- _SOURCE DOCUMENT_:

4.4.1. Data Analysis
Figure 8,
Figure 9 and
Figure 10 depict a high-level overview of the system metrics and their usage by server. These system metrics, illustrated in
Figure 8,
Figure 9 and
Figure 10, were chosen based on their mean and standard deviation values; three from SMART metrics and three from others system metrics. The overview of system metrics in
Figure 8,
Figure 9 and
Figure 10 provides an analysis by the server. The analysis based on the server is taken into account in order to comprehend the server’s resource utilisation. This is because our study is devoted to predicting server failures. In all the figures, we present the hashed server information in a numeric format. This is done to aid in visualisation.
Figure 8a shows the CPU utilisation, where we considered only the CPU utilisation within the non-failure threshold (see
Section 3.3). This is because of the observed high difference, which we present later in the cumulative distribution function (CDF) report. As shown in
Figure 8a, we can observe the high CPU usage on all servers in general compared to the memory usage, which is shown in
Figure 8b. In most cases, the servers are not making extensive use of the memory compared to the CPU. We can observe a similar pattern to that in memory usage in the system metrics bits read in
Figure 9a. Moreover, we can also observe some gaps (or disconnections) in
Figure 8b. This is because of the empty (or NaN) values, which could be either that the data were not available during the data collection (i.e., downloading) or that the values were missing (i.e., they were not recorded properly by the server). Similarly,
Figure 10a,b shows the visualisation of SMART 7 and SMART 1 system metrics, which monitor the state of the hard drive. In
Figure 10a,b, we can observe similar patterns of disconnections to memory utilisation, resulting in NaNs.
In addition, we performed a correlation analysis to better understand the relationships between the system metrics, providing for the first time a correlation analysis between the SMART system metrics and other system metrics. We used Kendall’s tau correlation coefficients for the correlation analysis. Kendall’s tau correlations for the system metrics are visualised in
Figure 11. Kendall’s tau was chosen due to its mechanism of operation, which is based on comparing the rankings of values in two random variables, rather than comparing the values themselves [
95]. Additionally, other correlation coefficients, such as the Pearson correlation coefficient, were not considered because they are only useful when the data are normally distributed [
95]. In
Figure 11, a correlation factor of 1.0 indicates a positive relationship, a factor of close to −1.0 indicates a negative relationship, and factors of 0.0 or empty values indicate that there is no correlation (i.e., no relationships).

- _DATA FOR PROCESSING_:
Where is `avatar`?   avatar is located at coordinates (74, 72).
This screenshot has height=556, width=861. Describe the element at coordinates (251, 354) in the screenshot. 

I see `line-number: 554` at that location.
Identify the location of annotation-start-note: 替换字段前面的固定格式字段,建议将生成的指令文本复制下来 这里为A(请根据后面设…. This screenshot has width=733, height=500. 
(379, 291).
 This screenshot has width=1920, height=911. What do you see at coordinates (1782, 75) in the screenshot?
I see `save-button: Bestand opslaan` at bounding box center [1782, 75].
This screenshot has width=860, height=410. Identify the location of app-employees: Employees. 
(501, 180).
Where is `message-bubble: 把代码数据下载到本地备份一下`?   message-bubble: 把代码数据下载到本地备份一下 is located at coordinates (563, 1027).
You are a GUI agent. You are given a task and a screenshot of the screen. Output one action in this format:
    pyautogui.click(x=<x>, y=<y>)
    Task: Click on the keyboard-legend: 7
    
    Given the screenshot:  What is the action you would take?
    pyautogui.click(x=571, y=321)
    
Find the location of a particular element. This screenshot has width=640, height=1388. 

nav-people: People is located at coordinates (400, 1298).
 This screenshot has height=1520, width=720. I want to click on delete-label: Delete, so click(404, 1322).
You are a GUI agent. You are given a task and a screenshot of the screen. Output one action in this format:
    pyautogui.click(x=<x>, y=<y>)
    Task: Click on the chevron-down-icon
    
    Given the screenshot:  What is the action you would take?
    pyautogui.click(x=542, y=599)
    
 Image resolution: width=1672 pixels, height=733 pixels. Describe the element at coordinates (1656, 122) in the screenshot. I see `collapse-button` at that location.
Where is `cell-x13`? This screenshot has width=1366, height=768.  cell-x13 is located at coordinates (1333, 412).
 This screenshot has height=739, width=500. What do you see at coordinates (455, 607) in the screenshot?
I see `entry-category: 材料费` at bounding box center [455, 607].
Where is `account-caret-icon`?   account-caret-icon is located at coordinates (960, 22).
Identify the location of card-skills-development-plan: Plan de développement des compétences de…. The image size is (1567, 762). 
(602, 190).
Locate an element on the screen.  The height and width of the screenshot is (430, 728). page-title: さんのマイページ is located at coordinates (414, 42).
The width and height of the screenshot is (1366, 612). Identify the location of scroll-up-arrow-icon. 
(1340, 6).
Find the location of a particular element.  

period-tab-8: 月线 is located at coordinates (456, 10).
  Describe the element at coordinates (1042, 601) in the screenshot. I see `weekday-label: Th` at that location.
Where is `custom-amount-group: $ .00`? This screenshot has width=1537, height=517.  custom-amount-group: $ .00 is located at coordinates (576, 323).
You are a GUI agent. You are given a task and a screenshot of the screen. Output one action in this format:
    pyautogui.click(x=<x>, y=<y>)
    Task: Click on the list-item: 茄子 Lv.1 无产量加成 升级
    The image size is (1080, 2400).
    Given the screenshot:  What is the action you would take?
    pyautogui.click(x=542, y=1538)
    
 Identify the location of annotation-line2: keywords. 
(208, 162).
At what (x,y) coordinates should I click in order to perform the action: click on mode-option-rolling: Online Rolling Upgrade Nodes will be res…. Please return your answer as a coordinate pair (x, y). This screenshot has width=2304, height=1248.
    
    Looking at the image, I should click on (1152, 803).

- _TASKS_:
1. In the records, repeat word for word the lines from the one holding "coordinates (1333, 412)." through the one holding "Describe the element at coordinates (1042, 601)", including both of those lines.
2. Proceed with the analysis of server system metrics from the point where it stops.

- _SOLVED TASKS_:
1.
Where is `cell-x13`? This screenshot has width=1366, height=768.  cell-x13 is located at coordinates (1333, 412).
 This screenshot has height=739, width=500. What do you see at coordinates (455, 607) in the screenshot?
I see `entry-category: 材料费` at bounding box center [455, 607].
Where is `account-caret-icon`?   account-caret-icon is located at coordinates (960, 22).
Identify the location of card-skills-development-plan: Plan de développement des compétences de…. The image size is (1567, 762). 
(602, 190).
Locate an element on the screen.  The height and width of the screenshot is (430, 728). page-title: さんのマイページ is located at coordinates (414, 42).
The width and height of the screenshot is (1366, 612). Identify the location of scroll-up-arrow-icon. 
(1340, 6).
Find the location of a particular element.  

period-tab-8: 月线 is located at coordinates (456, 10).
  Describe the element at coordinates (1042, 601) in the screenshot. I see `weekday-label: Th` at that location.

2.
The first observation we make is that there is a positive correlation between CPU and memory utilisation, a finding that is consistent with that of Shen et al. [
96]. As with CPU and memory usage, a strong positive correlation exists between the system metrics of bits read, bits write, and IO utilisation, with a correlation factor greater than 0.7 (or 70 percent). Additionally, we observe a high correlation between the SMART 7 system metrics and other system metrics, such as bits read and bits write with a correlation factor of 0.63 for bits read and 0.45 for bits write. This relationship between SMART 7 and bits read and bits write corresponds to the functionality of SMART 7, which monitors the hard drive’s seek error rate. The other observation is that the correlations between SMART 7 and CPU and memory utilisation are also positive, with a correlation factor of 0.34 for CPU and 0.36 for memory utilisation. Similar to SMART 7, SMART 1 correlates positively with network overhead, as does SMART 3, which monitors the hard drive spin up time with bits read and bits write. Because both the bits read and bits write correspond to the hard drive, the correlation is logical, while the correlation between other SMART metrics and system metrics, such as memory utilisation, is either very low, negative, or non-existent. This observation, on the other hand, is consistent with our expectations. The reason for this is that SMART metrics track the state of the hard drive, as opposed to system metrics, such as memory usage and network overhead. In the case of SMART metrics, we can observe a high correlation between SMART 1 and SMART 9 and SMART 7 and SMART 3, with correlation factors of 0.58 and 0.63, respectively. The correlation between the remaining SMART metrics is very low or non-existent, similar to the correlation between SMART metrics and other system metrics.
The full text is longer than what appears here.